Die Friedenpreisträgerin warnt vor autoritären Netzwerken und der „Achse der Autokraten“

Anne Applebaum – Die Friedenpreisträgerin  | Video verfügbar bis 20.10.2025 | Bild: hr

Anne Applebaums Friedensbegriff polarisiert

Anne Applebaum stellt sich der europäischen Presse.In einer Zeit, in der unsere Debatten von Krieg beherrscht sind – wollen alle von ihr die Formel für Frieden…

 „Mein Friedensbegriff ist nuancierter. Er unterscheidet sich von Pazifismus“, sagt Anne Applebaum.

Wir haben sie vor einigen Wochen besucht, in ihrem Landhaus in Polen. Gerade hatte sie von ihrer Nominierung erfahren. „Sind Sie sicher?“, hat sie die Jury gefragt. „Das hätte ich nicht erwartet. Ich bin keine Person, die typischerweise Friedenspreise erhält“, erzählt Anne Applebaum.

„Frieden erfordert ständige Wachsamkeit. Wir müssen verstehen, was uns stark macht. Meiner Meinung nach ist das unsere Demokratie, sind das unsere liberalen Werte. Aber nicht jeder teilt die. Und wenn wir sie erhalten wollen, werden wir sie schützen und verteidigen müssen“, so Anne Applebaum weiter.

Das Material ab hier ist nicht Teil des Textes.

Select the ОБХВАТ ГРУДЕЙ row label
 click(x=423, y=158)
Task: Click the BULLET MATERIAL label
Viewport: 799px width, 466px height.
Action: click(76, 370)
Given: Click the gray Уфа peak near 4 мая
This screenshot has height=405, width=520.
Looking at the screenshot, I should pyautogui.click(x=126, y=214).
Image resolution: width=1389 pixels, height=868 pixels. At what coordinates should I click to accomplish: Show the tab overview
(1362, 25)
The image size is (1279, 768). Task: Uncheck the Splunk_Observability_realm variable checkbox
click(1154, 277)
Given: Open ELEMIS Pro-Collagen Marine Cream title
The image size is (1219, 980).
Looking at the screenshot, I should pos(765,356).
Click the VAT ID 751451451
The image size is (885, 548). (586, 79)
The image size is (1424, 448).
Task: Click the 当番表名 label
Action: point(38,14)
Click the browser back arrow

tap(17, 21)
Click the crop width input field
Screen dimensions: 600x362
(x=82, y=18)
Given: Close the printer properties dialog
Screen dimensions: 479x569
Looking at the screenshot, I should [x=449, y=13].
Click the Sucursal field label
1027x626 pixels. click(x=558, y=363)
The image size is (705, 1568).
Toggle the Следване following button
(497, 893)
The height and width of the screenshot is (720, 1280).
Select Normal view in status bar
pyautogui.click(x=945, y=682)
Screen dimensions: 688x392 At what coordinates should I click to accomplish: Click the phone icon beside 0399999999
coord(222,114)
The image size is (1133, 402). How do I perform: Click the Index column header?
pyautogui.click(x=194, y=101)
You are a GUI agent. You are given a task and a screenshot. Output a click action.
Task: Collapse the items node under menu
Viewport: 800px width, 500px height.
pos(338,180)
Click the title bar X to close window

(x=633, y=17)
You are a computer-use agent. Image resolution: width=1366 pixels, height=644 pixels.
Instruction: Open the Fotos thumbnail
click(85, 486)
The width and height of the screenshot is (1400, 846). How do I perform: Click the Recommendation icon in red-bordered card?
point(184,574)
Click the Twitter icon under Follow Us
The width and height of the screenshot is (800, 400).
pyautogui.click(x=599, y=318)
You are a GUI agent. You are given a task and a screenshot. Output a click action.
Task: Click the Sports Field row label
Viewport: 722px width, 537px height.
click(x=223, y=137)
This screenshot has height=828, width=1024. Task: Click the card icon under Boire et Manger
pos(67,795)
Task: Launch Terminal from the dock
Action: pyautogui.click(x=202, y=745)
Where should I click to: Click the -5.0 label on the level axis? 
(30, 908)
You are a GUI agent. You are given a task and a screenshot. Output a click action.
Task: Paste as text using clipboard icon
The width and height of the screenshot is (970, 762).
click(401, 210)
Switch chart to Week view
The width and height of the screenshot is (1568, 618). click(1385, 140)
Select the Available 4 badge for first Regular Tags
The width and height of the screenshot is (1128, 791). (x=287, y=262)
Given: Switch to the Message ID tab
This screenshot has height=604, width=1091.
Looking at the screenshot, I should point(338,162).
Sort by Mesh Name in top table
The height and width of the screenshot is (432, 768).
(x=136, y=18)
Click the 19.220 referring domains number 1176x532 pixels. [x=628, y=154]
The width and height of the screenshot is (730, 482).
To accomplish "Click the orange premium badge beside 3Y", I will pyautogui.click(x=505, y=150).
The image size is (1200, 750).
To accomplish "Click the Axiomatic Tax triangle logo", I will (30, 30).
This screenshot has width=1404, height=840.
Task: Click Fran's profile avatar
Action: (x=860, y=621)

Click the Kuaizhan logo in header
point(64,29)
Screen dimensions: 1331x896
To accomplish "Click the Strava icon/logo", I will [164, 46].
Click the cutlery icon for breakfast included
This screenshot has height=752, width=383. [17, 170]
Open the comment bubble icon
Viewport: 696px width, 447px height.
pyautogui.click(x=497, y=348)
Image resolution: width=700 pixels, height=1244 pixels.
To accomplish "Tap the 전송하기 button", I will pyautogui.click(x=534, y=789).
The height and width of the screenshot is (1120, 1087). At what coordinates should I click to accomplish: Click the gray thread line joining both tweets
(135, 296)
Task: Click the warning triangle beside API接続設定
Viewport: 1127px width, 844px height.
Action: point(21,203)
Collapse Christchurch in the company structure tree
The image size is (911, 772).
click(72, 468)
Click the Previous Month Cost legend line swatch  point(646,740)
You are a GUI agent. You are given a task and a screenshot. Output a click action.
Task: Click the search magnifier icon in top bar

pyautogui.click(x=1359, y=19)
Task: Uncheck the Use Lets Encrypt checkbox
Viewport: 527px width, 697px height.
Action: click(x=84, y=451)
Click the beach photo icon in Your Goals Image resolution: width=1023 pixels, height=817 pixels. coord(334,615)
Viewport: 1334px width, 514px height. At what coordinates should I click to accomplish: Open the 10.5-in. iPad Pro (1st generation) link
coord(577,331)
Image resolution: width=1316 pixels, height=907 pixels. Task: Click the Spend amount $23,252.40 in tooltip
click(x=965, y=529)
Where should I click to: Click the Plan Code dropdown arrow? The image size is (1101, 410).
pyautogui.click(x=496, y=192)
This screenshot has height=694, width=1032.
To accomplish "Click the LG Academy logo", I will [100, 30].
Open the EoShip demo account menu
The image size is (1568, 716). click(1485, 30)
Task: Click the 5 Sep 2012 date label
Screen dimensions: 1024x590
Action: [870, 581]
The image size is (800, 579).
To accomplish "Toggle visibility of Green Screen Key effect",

Ihr Friedensbegriff polarisiert: denn Frieden, findet sie, muss mehr sein als das Ende von Kämpfen. Abschreckung, militärische Fähigkeiten ausbauen sei notwendig zur Selbstverteidigung, das wollte man besonders in Deutschland lange nicht wahrhaben. Applebaum warnte früh vor der imperialen Aggressivität Russlands.

„Als man die russischen Panzer in die Ukraine fahren sah und die Frauen mit kleinen Kindern auf Bahnhöfen – wusste ich, dass es einen Sinneswandel geben würde. Und so war es”, sagt Anne Applebaum.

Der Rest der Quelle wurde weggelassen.